Starting with the line that contains "Click the plus", write out each line through the end of the listing, unchanged. Output nothing else.
══ ENTRIES PROVIDED
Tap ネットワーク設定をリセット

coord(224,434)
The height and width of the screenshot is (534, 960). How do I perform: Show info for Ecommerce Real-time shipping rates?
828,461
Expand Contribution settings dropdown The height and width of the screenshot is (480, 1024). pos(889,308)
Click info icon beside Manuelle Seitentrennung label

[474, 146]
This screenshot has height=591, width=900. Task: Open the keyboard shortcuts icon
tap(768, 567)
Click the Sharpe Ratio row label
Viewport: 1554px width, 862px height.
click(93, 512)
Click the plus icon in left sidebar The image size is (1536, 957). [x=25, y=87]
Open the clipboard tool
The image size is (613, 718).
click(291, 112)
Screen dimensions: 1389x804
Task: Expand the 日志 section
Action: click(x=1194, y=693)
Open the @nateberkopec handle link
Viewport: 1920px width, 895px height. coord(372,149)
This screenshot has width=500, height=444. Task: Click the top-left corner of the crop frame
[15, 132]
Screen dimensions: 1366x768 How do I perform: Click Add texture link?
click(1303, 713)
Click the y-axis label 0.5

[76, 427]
════
§ **ANSWER SPACE**:
Click the plus icon in left sidebar The image size is (1536, 957). [x=25, y=87]
Open the clipboard tool
The image size is (613, 718).
click(291, 112)
Screen dimensions: 1389x804
Task: Expand the 日志 section
Action: click(x=1194, y=693)
Open the @nateberkopec handle link
Viewport: 1920px width, 895px height. coord(372,149)
This screenshot has width=500, height=444. Task: Click the top-left corner of the crop frame
[15, 132]
Screen dimensions: 1366x768 How do I perform: Click Add texture link?
click(1303, 713)
Click the y-axis label 0.5

[76, 427]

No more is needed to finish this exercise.